No More Deploys · Earlier revs of the spec had the notion that you would make a bunch of changes to your cloud config, but they wouldn’t take effect, they’d just be in your “model”; then you’d use a “deploy” operation to put them all into effect. ¶

It sounded good in theory, but people who tried to use it found it nightmarish in practice. So as of now, all the “model_status” fields and “deploy” controller URIs are gone.

This doesn’t mean that everything you do has instant effect. For example, there are a few things you can change on a Virtual Machine that won’t take effect until you rebot. Thus, the Virtual Machine model has a new field “updated” which if true says that there are changes pending.

Cloud Standards: More is Better · Which is a good thing, because are there ever a lot! Here at Sun, we’re just trying to build The Simplest Thing That Could Possibly Work. And remember, it’s Creative-Commmons-licensed in a way that means whoever can do whatever with it. ¶

PS: How To Edit a Wiki · When you have to make a lot of big changes, I mean. Hit “edit this page”, copy the wikitext into an Emacs buffer, do the work there, then copy it back into the Wiki. Only way to stay sane IMHO. ¶



Contributions

Comment feed for ongoing:Comments feed

From: Ryan Wick (Aug 21 2009, at 11:55)

Very similar to your copy text to Emacs method, there's a nice Firefox extension called ViewSourceWith https://addons.mozilla.org/en-US/firefox/addon/394 that allows you to right-click and open text areas with an external editor, and then when you hit save it updates the text area with your changes.

[link]

From: Stephen Green (Aug 21 2009, at 16:54)

Tim: It's All Text

https://addons.mozilla.org/en-US/firefox/addon/4125

Emacsy goodness at the press of a butto.

[link]

From: Simon Wright (Aug 21 2009, at 23:32)
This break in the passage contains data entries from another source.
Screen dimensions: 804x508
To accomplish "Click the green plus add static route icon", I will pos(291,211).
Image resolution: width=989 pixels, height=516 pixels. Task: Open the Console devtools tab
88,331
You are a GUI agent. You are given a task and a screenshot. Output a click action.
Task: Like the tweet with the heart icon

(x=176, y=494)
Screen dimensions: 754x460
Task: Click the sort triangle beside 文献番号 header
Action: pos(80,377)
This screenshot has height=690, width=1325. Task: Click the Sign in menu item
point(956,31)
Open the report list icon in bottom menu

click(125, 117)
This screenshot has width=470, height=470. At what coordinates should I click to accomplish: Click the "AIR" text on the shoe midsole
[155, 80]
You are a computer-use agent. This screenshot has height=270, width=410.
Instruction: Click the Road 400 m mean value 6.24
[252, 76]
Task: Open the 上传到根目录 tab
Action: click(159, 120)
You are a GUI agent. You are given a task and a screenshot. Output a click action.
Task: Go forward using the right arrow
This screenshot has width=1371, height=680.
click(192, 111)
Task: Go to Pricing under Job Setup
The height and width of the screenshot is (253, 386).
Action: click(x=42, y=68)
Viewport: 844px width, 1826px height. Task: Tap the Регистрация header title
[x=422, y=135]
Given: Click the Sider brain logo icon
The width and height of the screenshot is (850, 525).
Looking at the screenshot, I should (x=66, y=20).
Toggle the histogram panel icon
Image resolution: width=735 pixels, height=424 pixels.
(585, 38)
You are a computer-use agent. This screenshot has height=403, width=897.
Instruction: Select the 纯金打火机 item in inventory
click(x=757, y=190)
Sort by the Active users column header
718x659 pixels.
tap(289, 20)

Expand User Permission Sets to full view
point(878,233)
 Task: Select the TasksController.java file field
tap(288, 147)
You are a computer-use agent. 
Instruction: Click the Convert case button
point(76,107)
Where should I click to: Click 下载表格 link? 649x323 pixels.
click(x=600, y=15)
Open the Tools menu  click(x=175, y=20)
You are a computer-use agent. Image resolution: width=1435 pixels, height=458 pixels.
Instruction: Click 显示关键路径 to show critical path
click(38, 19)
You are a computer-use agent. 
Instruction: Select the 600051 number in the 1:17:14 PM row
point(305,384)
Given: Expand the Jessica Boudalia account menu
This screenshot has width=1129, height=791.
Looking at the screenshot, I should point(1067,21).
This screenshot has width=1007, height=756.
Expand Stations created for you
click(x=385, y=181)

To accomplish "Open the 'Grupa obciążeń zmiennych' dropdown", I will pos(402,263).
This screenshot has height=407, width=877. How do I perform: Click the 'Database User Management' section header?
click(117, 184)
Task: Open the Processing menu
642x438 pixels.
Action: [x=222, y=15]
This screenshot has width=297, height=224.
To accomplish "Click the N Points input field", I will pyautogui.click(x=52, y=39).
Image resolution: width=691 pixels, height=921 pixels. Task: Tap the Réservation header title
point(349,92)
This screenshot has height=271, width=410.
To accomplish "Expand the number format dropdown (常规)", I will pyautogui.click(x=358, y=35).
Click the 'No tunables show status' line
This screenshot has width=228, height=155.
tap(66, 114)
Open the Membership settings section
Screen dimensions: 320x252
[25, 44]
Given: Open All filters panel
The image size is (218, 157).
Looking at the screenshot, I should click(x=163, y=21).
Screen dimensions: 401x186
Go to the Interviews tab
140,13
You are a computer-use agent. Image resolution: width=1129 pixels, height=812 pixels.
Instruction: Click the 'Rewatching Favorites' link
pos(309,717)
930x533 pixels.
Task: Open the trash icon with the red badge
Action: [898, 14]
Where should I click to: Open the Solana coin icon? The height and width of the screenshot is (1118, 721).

On Mac OS X, ViewSourceWith works fine with /usr/bin/emacsclient as the editor (with Carbon Emacs, btw).

I couldn't get Its All Text! working ...

[link]

From: Hugh Emberson (Aug 23 2009, at 23:15)

On Mac OS X I use the following script to launch Aquamacs from "It's All Text!".

#!/bin/bash

# Helper script run by It's All Text! (the firefox extension) to launch Aquamacs.